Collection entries
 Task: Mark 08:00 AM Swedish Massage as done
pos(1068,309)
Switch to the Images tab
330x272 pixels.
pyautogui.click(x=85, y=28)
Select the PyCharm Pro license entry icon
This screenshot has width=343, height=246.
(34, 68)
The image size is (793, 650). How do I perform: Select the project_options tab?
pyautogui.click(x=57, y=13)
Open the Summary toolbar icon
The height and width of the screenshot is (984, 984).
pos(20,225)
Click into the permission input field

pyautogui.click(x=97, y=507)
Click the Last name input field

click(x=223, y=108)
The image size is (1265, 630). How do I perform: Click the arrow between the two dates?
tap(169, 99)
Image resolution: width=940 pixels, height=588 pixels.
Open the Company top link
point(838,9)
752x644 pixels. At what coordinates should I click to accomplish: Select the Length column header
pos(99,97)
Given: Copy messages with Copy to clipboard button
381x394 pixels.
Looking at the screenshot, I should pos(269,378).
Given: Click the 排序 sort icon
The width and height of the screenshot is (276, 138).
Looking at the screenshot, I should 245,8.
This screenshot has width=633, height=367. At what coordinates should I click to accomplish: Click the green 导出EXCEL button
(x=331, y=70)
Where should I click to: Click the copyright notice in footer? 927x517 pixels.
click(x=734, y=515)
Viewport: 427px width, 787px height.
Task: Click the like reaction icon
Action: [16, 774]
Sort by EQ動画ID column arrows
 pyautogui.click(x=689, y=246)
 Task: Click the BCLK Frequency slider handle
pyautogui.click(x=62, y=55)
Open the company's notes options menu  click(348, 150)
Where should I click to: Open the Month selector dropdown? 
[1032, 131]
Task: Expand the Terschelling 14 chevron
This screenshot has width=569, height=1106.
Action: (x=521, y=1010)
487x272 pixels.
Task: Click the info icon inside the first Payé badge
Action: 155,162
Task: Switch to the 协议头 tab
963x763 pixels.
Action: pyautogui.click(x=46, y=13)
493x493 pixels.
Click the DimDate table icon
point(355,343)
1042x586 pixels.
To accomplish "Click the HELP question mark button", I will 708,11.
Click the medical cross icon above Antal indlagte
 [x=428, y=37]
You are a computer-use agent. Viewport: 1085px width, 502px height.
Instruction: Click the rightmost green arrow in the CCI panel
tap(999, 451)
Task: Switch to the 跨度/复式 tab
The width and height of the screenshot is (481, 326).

TASK STATEMENT:
Quote, word for word, every line from the top of the entries through the line that holds "Given: Copy messages".

RESPONSE AREA:
 Task: Mark 08:00 AM Swedish Massage as done
pos(1068,309)
Switch to the Images tab
330x272 pixels.
pyautogui.click(x=85, y=28)
Select the PyCharm Pro license entry icon
This screenshot has width=343, height=246.
(34, 68)
The image size is (793, 650). How do I perform: Select the project_options tab?
pyautogui.click(x=57, y=13)
Open the Summary toolbar icon
The height and width of the screenshot is (984, 984).
pos(20,225)
Click into the permission input field

pyautogui.click(x=97, y=507)
Click the Last name input field

click(x=223, y=108)
The image size is (1265, 630). How do I perform: Click the arrow between the two dates?
tap(169, 99)
Image resolution: width=940 pixels, height=588 pixels.
Open the Company top link
point(838,9)
752x644 pixels. At what coordinates should I click to accomplish: Select the Length column header
pos(99,97)
Given: Copy messages with Copy to clipboard button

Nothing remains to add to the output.